[310]. Таким образом, очень быстро выяснилась цена «крестоцеловальной записи», данной народу при наречении Шуйского на царство. Следующим, стремительным ходом Василия Шуйского стала отправка в Речь Посполитую посольства князя Григория Константиновича Волконского и дьяка Андрея Иванова. Они должны были известить Сигизмунда III об избрании царя Василия Шуйского и договориться о судьбе задержанных в Москве поляков и литовцев.
Главным же событием тех дней стало венчание Василия Шуйского на царство в Успенском соборе в Кремле, произошедшее уже в воскресенье 1 июня 1606 года. Сохранился «Чин венчания» царя Василия Шуйского, в нем первенствующая роль отведена по старшинству иерархии новгородскому митрополиту Исидору, еще два митрополита — ростовский и крутицкий должны были помогать ему во время службы. Но известно, что ростовский митрополит Филарет привез мощи царевича Дмитрия в Москву 3 июня 1606 года и, значит, венчание на царство Василия Шуйского произошло без него. Не присутствовал в Успенском соборе в день венчания царя казанский митрополит и будущий патриарх Гермоген, его имя даже не названо в «Чине венчания». Митрополит Гермоген просто не успел по отдаленности Казани приехать в Москву, хотя именно ему «Новый летописец» приписал поставление царя Василия Шуйского на царство. Конечно, это должен был сделать нареченный патриарх Филарет, но тогда из-за недоверия царя Василия Шуйского ему не пришлось ни стать патриархом, ни участвовать в церемонии царского венчания[311].
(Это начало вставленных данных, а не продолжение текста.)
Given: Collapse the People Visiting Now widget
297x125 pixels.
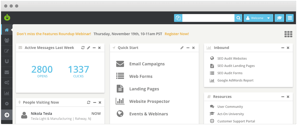Looking at the screenshot, I should [x=94, y=102].
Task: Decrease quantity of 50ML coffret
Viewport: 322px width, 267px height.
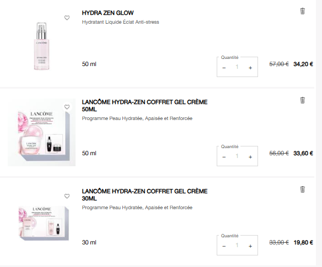Action: point(224,157)
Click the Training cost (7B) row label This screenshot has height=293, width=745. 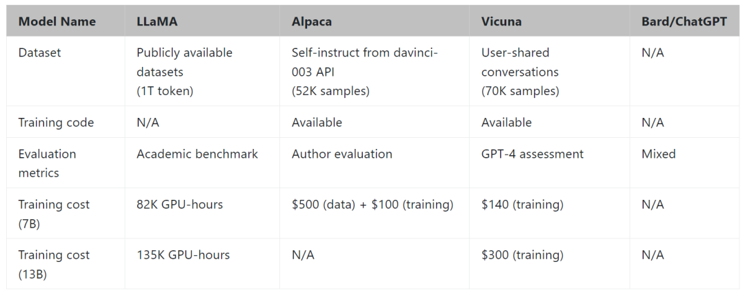(x=54, y=214)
3 июня 1606 года в Москве «со кресты, за Каменным городом» встречали процессию с телом царевича Дмитрия, прибывшую из Углича. Вместе с гробом царевича Дмитрия было привезено «писмо», подтверждавшее случаи исцеления и все шло к его канонизации. В Архангельском соборе в Кремле состоялось перенесение мощей, а царица-инокиня Марфа Федоровна просила прощения у царя Василия Шуйского, освященного собора и всех людей в том, что она лгала им: «а большее всего виноватее перед новым мучеником, перед сыном своим царевичем Дмитреем: терпела вору ростриге, явному злому еретику и чернокнижнику, не объявила его долго». Объяснение было бесхитростным и откровенным: «а делалось то от бедности». Рядом делалось еще одно важное признание, что ее сына убили «по Борисову веленью Годунова»[312]. Но «единожды солгавшей»…, кто же ей теперь мог верить по-настоящему? В Москве ходили слухи, переданные в посольском дневнике Николая Олесницкого и Александра Госевского, что убили некого стрелецкого сына Ромашку (Romiska), заплатив его родителям большие деньги, нанимали людей, притворявшихся исцеленными. Однако то, что одним виделось «фортелем» и «фальшью», других убеждало в утверждении справедливости, гак как послы косвенным образом подтверждали, что мощи царевича Дмитрия выглядели нетронутыми. В Москве еще две недели звонили по всем церквям и приставы благочестиво передавали рассказы об открывшемся почитании, не ведая что им мало верят на посольском дворе. Завершением основных перемен, случившихся по воцарении Василия Шуйского стала интронизация нового патриарха Гермогена, произошедшая ровно месяц спустя после встречи мощей царевича Дмитрия — 3 июля 1606 года.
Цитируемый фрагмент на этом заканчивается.